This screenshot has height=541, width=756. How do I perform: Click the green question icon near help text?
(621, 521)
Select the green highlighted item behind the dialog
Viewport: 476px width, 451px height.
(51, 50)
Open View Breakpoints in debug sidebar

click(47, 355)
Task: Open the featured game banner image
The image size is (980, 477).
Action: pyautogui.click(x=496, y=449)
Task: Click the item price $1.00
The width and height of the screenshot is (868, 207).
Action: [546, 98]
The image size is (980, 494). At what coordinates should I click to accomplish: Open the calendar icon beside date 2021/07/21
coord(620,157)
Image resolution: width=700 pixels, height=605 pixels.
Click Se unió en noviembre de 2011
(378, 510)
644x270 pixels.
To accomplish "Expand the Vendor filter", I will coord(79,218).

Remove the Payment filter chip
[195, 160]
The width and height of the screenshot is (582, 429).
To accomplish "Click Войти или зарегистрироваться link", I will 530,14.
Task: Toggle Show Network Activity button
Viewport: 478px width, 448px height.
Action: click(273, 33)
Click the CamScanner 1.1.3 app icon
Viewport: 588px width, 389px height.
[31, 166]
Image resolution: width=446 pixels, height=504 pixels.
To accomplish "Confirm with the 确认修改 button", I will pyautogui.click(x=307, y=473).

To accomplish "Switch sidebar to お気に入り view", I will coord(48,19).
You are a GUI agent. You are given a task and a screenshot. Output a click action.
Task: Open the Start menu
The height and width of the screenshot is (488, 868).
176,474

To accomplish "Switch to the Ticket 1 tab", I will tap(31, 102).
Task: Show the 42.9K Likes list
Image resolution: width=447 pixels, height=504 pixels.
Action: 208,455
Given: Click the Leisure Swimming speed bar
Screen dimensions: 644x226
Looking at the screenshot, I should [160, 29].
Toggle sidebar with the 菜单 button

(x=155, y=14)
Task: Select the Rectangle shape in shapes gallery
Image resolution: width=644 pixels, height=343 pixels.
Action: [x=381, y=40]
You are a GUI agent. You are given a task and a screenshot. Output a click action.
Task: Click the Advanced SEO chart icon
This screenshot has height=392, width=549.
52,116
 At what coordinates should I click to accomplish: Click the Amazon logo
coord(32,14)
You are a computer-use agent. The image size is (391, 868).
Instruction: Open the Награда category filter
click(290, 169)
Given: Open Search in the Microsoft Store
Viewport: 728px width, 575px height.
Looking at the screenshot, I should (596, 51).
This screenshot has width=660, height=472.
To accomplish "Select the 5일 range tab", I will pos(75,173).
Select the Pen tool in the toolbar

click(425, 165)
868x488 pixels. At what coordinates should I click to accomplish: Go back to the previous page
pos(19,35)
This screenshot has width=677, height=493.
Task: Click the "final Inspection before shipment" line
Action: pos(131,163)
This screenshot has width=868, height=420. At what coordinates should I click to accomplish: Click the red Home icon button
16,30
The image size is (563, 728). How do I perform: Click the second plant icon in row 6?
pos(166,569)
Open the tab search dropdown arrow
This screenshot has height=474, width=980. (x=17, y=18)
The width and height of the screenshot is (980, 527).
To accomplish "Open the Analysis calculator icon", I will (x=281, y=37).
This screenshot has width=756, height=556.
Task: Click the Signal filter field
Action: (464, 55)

------------------------------------

TRY IT: All of the records should be repeated precisely as written.

WRITTEN SOLUTION:
This screenshot has height=541, width=756. How do I perform: Click the green question icon near help text?
(621, 521)
Select the green highlighted item behind the dialog
Viewport: 476px width, 451px height.
(51, 50)
Open View Breakpoints in debug sidebar

click(47, 355)
Task: Open the featured game banner image
The image size is (980, 477).
Action: pyautogui.click(x=496, y=449)
Task: Click the item price $1.00
The width and height of the screenshot is (868, 207).
Action: [546, 98]
The image size is (980, 494). At what coordinates should I click to accomplish: Open the calendar icon beside date 2021/07/21
coord(620,157)
Image resolution: width=700 pixels, height=605 pixels.
Click Se unió en noviembre de 2011
(378, 510)
644x270 pixels.
To accomplish "Expand the Vendor filter", I will coord(79,218).

Remove the Payment filter chip
[195, 160]
The width and height of the screenshot is (582, 429).
To accomplish "Click Войти или зарегистрироваться link", I will 530,14.
Task: Toggle Show Network Activity button
Viewport: 478px width, 448px height.
Action: click(273, 33)
Click the CamScanner 1.1.3 app icon
Viewport: 588px width, 389px height.
[31, 166]
Image resolution: width=446 pixels, height=504 pixels.
To accomplish "Confirm with the 确认修改 button", I will pyautogui.click(x=307, y=473).

To accomplish "Switch sidebar to お気に入り view", I will coord(48,19).
You are a GUI agent. You are given a task and a screenshot. Output a click action.
Task: Open the Start menu
The height and width of the screenshot is (488, 868).
176,474

To accomplish "Switch to the Ticket 1 tab", I will tap(31, 102).
Task: Show the 42.9K Likes list
Image resolution: width=447 pixels, height=504 pixels.
Action: 208,455
Given: Click the Leisure Swimming speed bar
Screen dimensions: 644x226
Looking at the screenshot, I should [160, 29].
Toggle sidebar with the 菜单 button

(x=155, y=14)
Task: Select the Rectangle shape in shapes gallery
Image resolution: width=644 pixels, height=343 pixels.
Action: [x=381, y=40]
You are a GUI agent. You are given a task and a screenshot. Output a click action.
Task: Click the Advanced SEO chart icon
This screenshot has height=392, width=549.
52,116
 At what coordinates should I click to accomplish: Click the Amazon logo
coord(32,14)
You are a computer-use agent. The image size is (391, 868).
Instruction: Open the Награда category filter
click(290, 169)
Given: Open Search in the Microsoft Store
Viewport: 728px width, 575px height.
Looking at the screenshot, I should (596, 51).
This screenshot has width=660, height=472.
To accomplish "Select the 5일 range tab", I will pos(75,173).
Select the Pen tool in the toolbar

click(425, 165)
868x488 pixels. At what coordinates should I click to accomplish: Go back to the previous page
pos(19,35)
This screenshot has width=677, height=493.
Task: Click the "final Inspection before shipment" line
Action: pos(131,163)
This screenshot has width=868, height=420. At what coordinates should I click to accomplish: Click the red Home icon button
16,30
The image size is (563, 728). How do I perform: Click the second plant icon in row 6?
pos(166,569)
Open the tab search dropdown arrow
This screenshot has height=474, width=980. (x=17, y=18)
The width and height of the screenshot is (980, 527).
To accomplish "Open the Analysis calculator icon", I will (x=281, y=37).
This screenshot has width=756, height=556.
Task: Click the Signal filter field
Action: (464, 55)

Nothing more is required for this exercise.